Extrait du forum ::
════

Je viens de faire une énorme conne......j 'ai laissé ICal active sur Mars 2013 en rétablissant mon événement a cheval 31 mars>>1eravril ,il s'est fermé instantanément et je ne peux plus l'ouvrir.
J'ai agit un reset,une Syncro via ITunes RIEN,RIEN. Il reste bloqué
C'est un gros coup dur pour mon boulot.
JE COMPTE sur vous tous pour me sortir de ce mauvais pas.
Bien cordialement

---------- Nouveau message ajouté à 19h28 ---------- Le message précédent a été envoyé à 17h50 ----------




HOOKER a dit:


> Je viens de faire une énorme conne......j 'ai laissé ICal active sur Mars 2013 en rétablissant mon événement a cheval 31 mars>>1eravril ,il s'est fermé instantanément et je ne peux plus l'ouvrir.

════

Lignes de données ::
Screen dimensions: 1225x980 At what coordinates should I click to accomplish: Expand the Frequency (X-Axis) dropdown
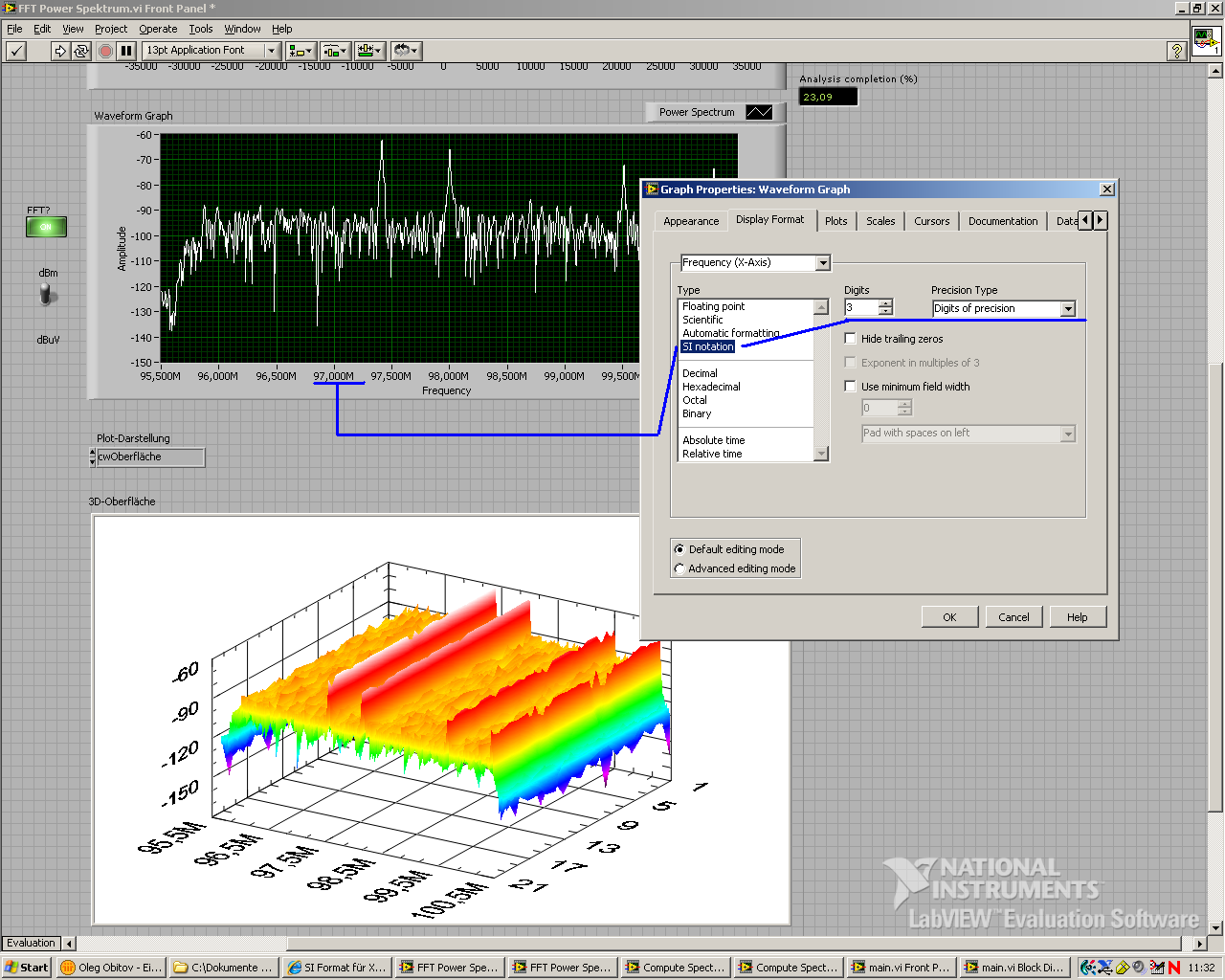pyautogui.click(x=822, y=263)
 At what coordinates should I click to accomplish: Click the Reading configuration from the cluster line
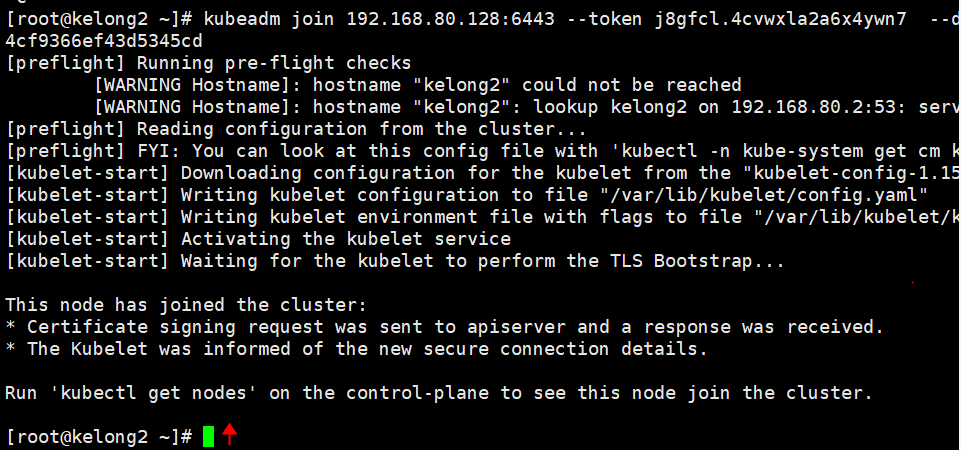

════

Consigne ::
Dans l'extrait du forum, qu'a tenté la personne qui écrit pour débloquer ICal ? Les données ne servent à rien ici.

Réponse rédigée ::
Un reset et une synchronisation via iTunes, sans aucun résultat.